GIVEN REQUEST 1>
Reproduce the passage of the regular expression thread from "after doing some" up to and including "solution you found).", word for word.
═════ EXTRACT TO READ ═════
Reputation: 339
I need a regular expression that will match groups of characters in a string. Here's an example string:
qwwwwwwwwweeeeerrtyyyyyqqqqwEErTTT
It should match
(match group) "result"
(1) "q"
(2) "wwwwwwwww"
(3) "eeeee"
(4) "rr"
(5) "t"
(6) "yyyyy"
(7) "qqqq"
(8) "w"
(9) "EE"
(10) "r"
(11) "TTT"
after doing some research, this is the best I could come up with
/(.)(\1*)/g
The problem I'm having is that the only way to use the \1
back-reference is to capture the character first. If I could reference the result of a non capturing group I could solve this problem but after researching I don't think it's possible.
Upvotes: 4
Views: 4422
Reputation: 4078
How about /((.)(\2*))/g
? That way, you match the group as a whole (I'm assuming that that's what you want, and that's what's lacking from the solution you found).
Upvotes: 4
Reputation: 7812
Since you did tag java, I'll give an alternative non-regex solution(I believe in requirements being the end product, not the method by which you get there).
String repeat = "";
char c = '';
for(int i = 0 ; i < s.length() ; i++) {
if(s.charAt(i) == c) {
repeat += c;
} else {
if(!repeat.isEmpty())
doSomething(repeat); //add to an array if you want
c = s.charAt(i);
repeat = "" + c;
}
}
if(!repeat.isEmpty())
═════ PROVIDED DATA ═════
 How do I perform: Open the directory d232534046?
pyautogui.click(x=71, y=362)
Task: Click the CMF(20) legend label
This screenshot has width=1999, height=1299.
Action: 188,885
═════
GIVEN REQUEST 2>
Write out the lines of the listing from the line with "Task: Click the CMF(20) legend label" up to and including the final line of the listing, unchanged.

WORKED SOLUTION 1>
after doing some research, this is the best I could come up with
/(.)(\1*)/g
The problem I'm having is that the only way to use the \1
back-reference is to capture the character first. If I could reference the result of a non capturing group I could solve this problem but after researching I don't think it's possible.
Upvotes: 4
Views: 4422
Reputation: 4078
How about /((.)(\2*))/g
? That way, you match the group as a whole (I'm assuming that that's what you want, and that's what's lacking from the solution you found).

WORKED SOLUTION 2>
Task: Click the CMF(20) legend label
This screenshot has width=1999, height=1299.
Action: 188,885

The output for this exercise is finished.